In the eyes of most people, the intent of legislation matters more than the outcome. That’s the only way we can possibly explain why most people continue to support federal efforts to make health care more affordable and more available.
It wasn’t until the 1960s that the federal government got seriously involved with interfering with the medical industry. You can argue that it started before then, because it was certainly a gradual thing. But it was in the Great Society programs of the ’60s that the government started pumping massive amounts of money into health care. The purpose was to make quality health care available to everyone.
That’s not what happened, of course. In 1940, you could spend a day in the hospital in Greenville, Ohio, for $4. Adjusted for inflation, that would be about $31 today. Do you know any hospital where you can get a day in a room for $31 now? I don’t. Why is medical care so much more expensive today? And why do people trust the people who made it more expensive to fix the problem?
There’s no question that advanced technology is responsible for some of the higher costs of today — because much of the care we have today wasn’t available at any price in 1940. But a lot of it has been driven by government distorting prices by messing with incentives for doctors, insurance companies and hospitals, as well as by massive regulations and tort laws that make it profitable to sue doctors and hospitals when pretty much anything doesn’t go as hoped for.

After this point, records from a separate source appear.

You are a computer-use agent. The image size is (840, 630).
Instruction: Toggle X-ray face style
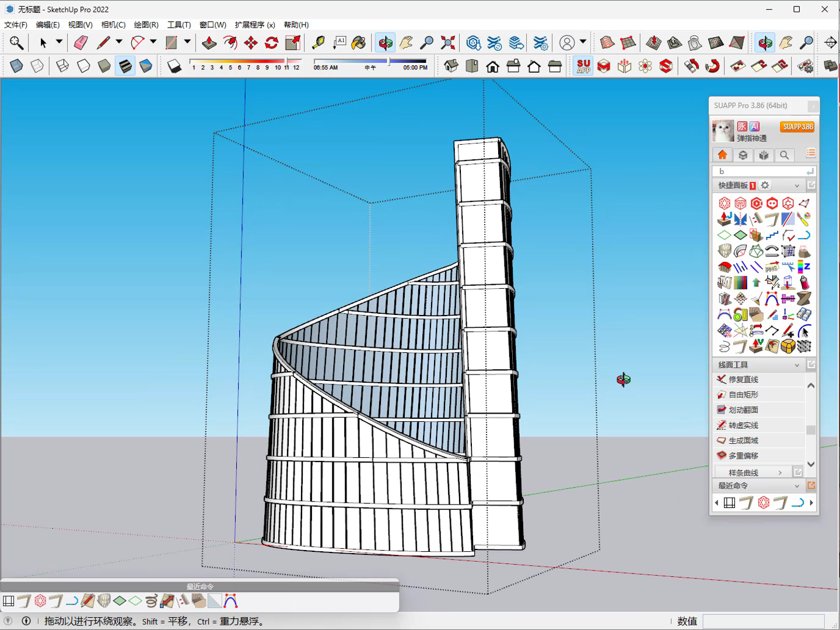click(16, 66)
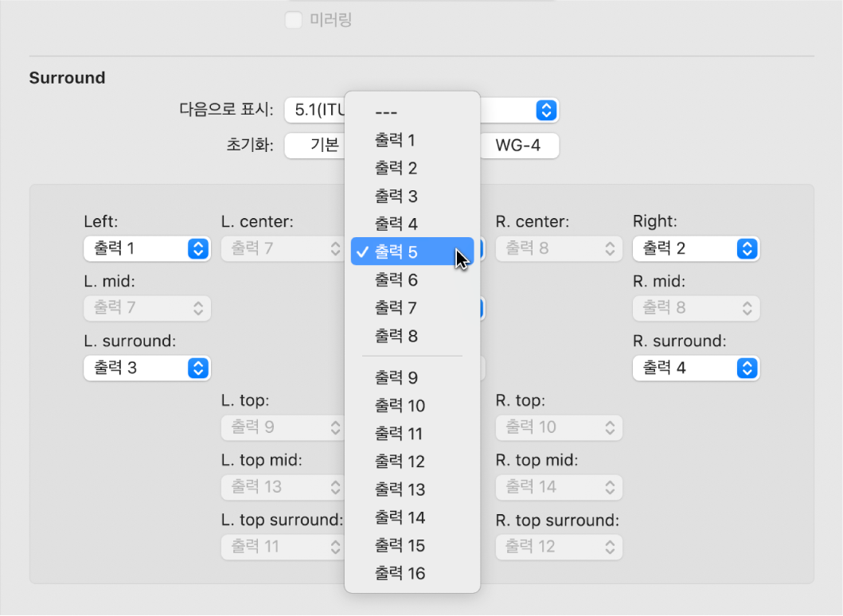Click the 기본 reset button

pos(314,146)
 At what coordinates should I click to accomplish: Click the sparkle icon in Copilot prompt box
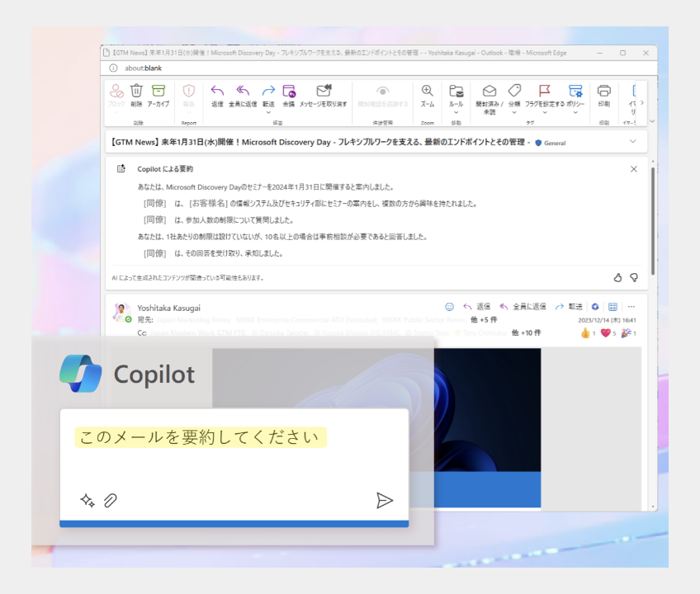click(87, 500)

(If you really want to see the background for what would eventually become skyrocketing health care costs and lack of consumer control over the process, you have to go back to at least the ’40s, when the tax system gave companies an incentive to start paying for insurance instead of letting employees buy their own. This made insurance companies and health care companies cater to employers’ needs rather than consumer needs. But that’s another story.)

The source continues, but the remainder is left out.